Given passage =
## BEGIN

Disambiguating Cluster Separation in Neighbor Embeddings

Determine, for cluster separation observed in low-dimensional neighbor embeddings such as t-SNE and UMAP, whether the observed separation reflects genuine structure in the high-dimensional data manifold or instead arises from the optimization process distorting the manifold to favor local compactness. Establish criteria or mechanisms that can distinguish true manifold-driven separation from optimizer-induced artifacts.

Background

Neighbor embedding methods such as t-SNE and UMAP construct a weighted k-nearest neighbor graph of the data and optimize a low-dimensional embedding that preserves local similarities. These methods are known to prioritize local separation, often producing distinct clusters in the embedding.

## END

Available data =
## BEGIN

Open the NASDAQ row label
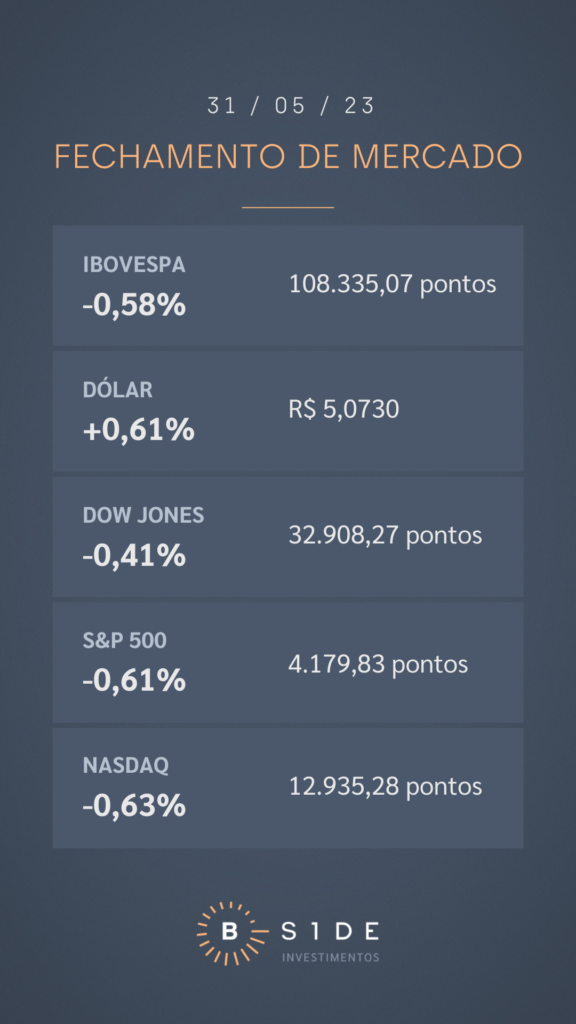Image resolution: width=576 pixels, height=1024 pixels. tap(125, 765)
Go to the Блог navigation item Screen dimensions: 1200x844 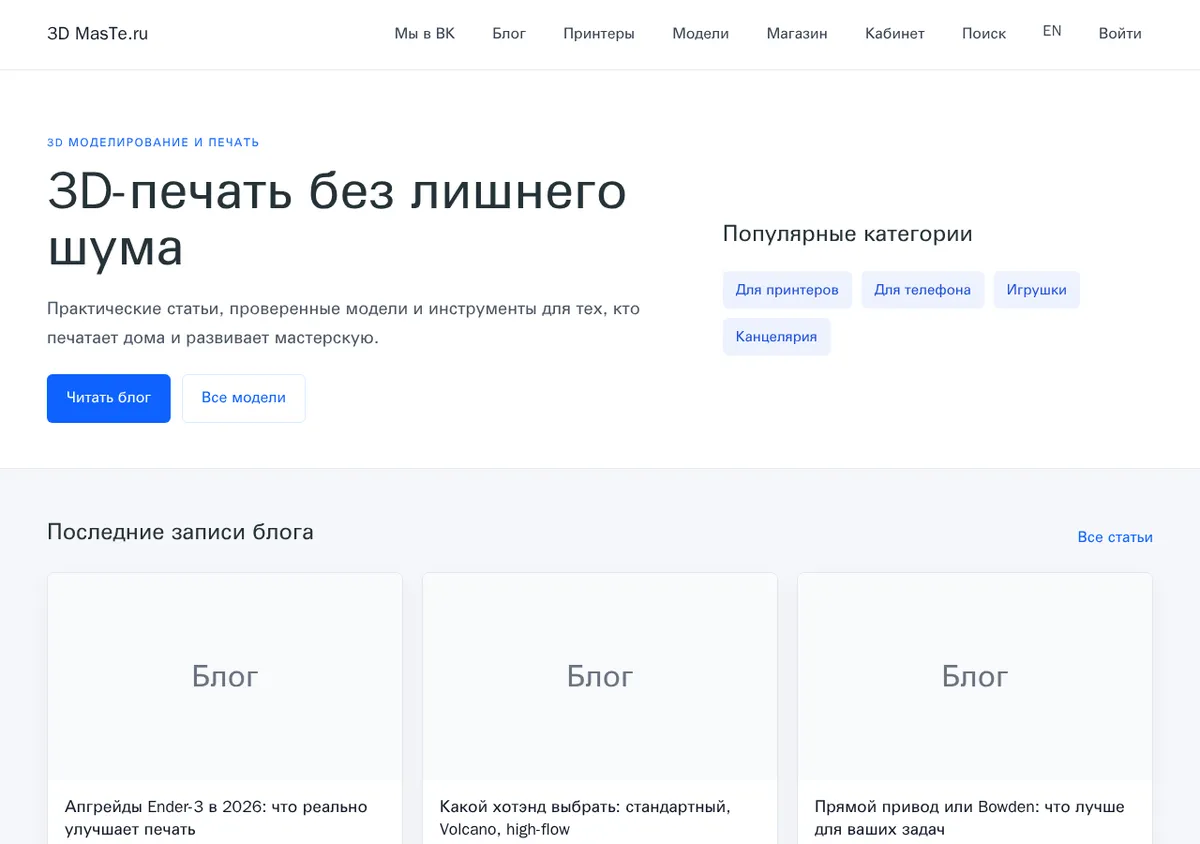tap(509, 34)
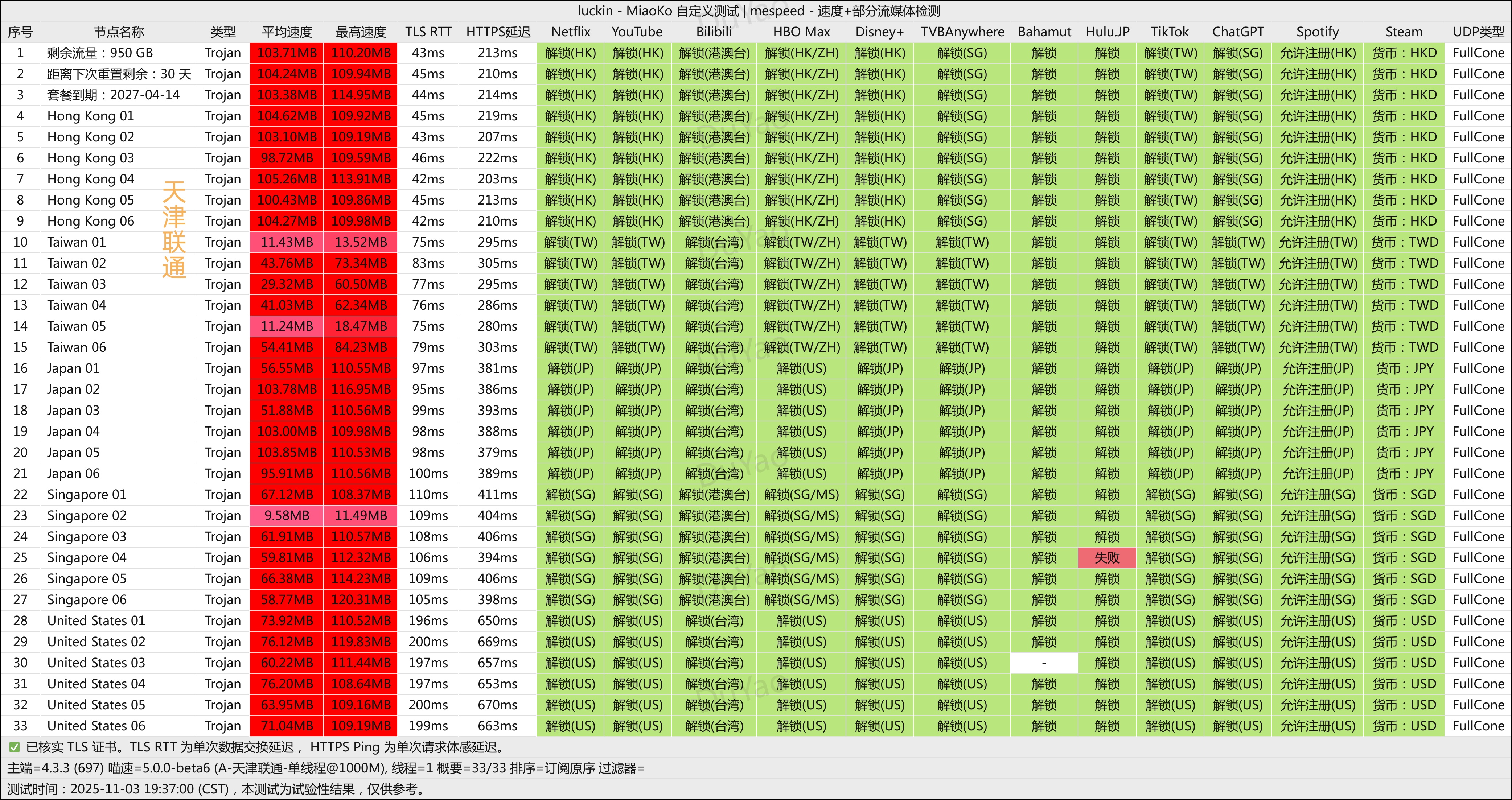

## END

Stated exercise 1 =
List everything the background section of the cluster separation text says neighbor embedding methods do or tend to do.
Stated exercise 2 =
Write the next part of the text on cluster separation in neighbor embeddings, picking up right after its last sentence.

Final result 1 =
- Construct a weighted k-nearest neighbor graph of the data
- Optimize a low-dimensional embedding that preserves local similarities
- Prioritize local separation
- Often produce distinct clusters in the embedding

Final result 2 =
However, the presence of visually separated clusters does not by itself guarantee that separation faithfully reflects the high-dimensional manifold structure. Because the optimization procedure balances attraction and repulsion forces, it can potentially distort the manifold to create sharper local compactness at the expense of global continuity. The paper highlights this ambiguity as a central unresolved question motivating their spectral framework, which aims to make the global–local trade-off explicit and analyzable via graph spectral modes.

References

When an embedding shows separated clusters, it remains unclear whether this separation reflects true data structure or arises from the optimizer distorting the underlying manifold to favor local compactness.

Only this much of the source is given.